1) 画家A-売買契約-B(成年被後見人)・・・C 成年後見人

(本件絵画500万円で売却)

2)D:600万円で本件絵画の購入の申入れ

⇒画家Aは、本件契約が維持されない場合は、本件絵画をDに売却したい。

Aは、本件絵画をDに売却する前提として、①誰に対し、②どのような催告をし、③どのような結果を得る必要があるか。

【解説】

Bは成年被後見人ですから、AB間の本件契約は取り消することができるものです(民法9条本文)。

これは成年被後見人を保護するための制度ですから、取消権者は、成年被後見人Bと成年後見人Cです(民法120条1項)。契約は有効に成立しているけれど、B又はCが取り消すことができる状態ということになります。

Aからすると、契約はいつ取り消されるかわからない、それなら、いっそ契約をなかったことにして、Dに売却したいと思うわけです。問題文は、「誰に対し」、「どのような催告」と記載してありますから、「催告」で解決する方法を考えなくてはなりません。

制限行為能力者の相手方の催告権(民法20条)のことを書いてくださいということは明らかです。

まず「誰に対し」て催告するかというと、成年後見人Cになります(民法20条2項)。ちなみに成年被後見人に対する催告の規定はありません。成年被後見人には意思表示の受領能力がないのですから(民法98条の2)、催告(意思の通知)も意思表示に準じて受領能力を欠くということです。

次に「どのような催告」をするかについては、本件契約を「追認するかどうかを確答すべき旨の催告」(民法20条2項)をすることになります。

しかし、Aが本件契約をCに追認して欲しい=確定的に有効にしたいのであれば、「追認するかどうか」でよいのですが、Aとしては、契約をなかったことにしたい、つまり、取り消して欲しいわけです。ですから、実際に催告する場合は、追認するか取り消しするかを確答してくださいということになります。そうでないとAが欲しい結果は得られません。

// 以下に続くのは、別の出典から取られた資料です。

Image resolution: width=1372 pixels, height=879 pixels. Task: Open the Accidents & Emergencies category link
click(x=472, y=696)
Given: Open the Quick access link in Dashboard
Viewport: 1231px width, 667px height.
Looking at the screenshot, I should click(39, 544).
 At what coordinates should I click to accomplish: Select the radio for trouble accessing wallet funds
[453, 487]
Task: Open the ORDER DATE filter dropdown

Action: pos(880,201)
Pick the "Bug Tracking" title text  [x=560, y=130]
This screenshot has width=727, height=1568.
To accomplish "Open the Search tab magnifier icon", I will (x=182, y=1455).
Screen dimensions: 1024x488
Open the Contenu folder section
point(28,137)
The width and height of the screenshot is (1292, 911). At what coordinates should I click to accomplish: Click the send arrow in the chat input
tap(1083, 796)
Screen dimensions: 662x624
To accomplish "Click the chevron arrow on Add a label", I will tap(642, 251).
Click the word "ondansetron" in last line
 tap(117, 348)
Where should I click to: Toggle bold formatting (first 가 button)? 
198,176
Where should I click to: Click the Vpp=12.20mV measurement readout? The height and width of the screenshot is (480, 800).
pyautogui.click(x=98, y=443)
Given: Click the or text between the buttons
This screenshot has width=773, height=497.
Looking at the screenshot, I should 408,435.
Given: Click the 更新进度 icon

では、「追認するか取り消しするか」と書かないと点が来ないかというと、条文によって与えられた催告権の内容は「追認するかどうか」ですから、そこまでは要求していないように思います。

そして、最後に「どのような結果を得る」必要があるかですが、「取り消しという結果を得る」あるいは「取消しによる遡及的無効を得る」必要があるということになります。設問に「画家Aが本件契約が維持されない場合には、本件絵画をDに売却したいと思っている」とあるからです。Dに本件絵画を売却するには、Bとの売買契約をなかったことにしなければなりませんよね。

ここで、追認しない旨の確答だけでは、単に取消権を放棄しないと言っているだけで足りません。民法20条2項の「追認」は取消権の放棄ですから、追認しない旨の確答を得たところで、取り消すことができる状態が継続するだけです。

翻って考えますと、もともと民法20条2項の催告の効果は、相手方が所定の期間内に確答を発しなかった場合に、取り消し得る行為を追認したものとみなされるというものです。つまり、制限行為能力者の相手方が、取り消し得る行為を確定的に有効にしたい場合に、有利に働くものです。したがって、この催告を契約をなかったことにしたい場合に使うことが、少々迂遠のように感じます。

法律問題というのは、どのような法的効果を得られるかという問題なのですが、この設問文が「どのような法的効果を得る」必要があるかではなく、「どのような結果を得る」必要があるかとしているのも、答えさせたい正解が催告の法的効果ではないことに起因しているのかもしれません。

実務的には、設問のような場合は、素直に解除の申入れをすることになるように思います。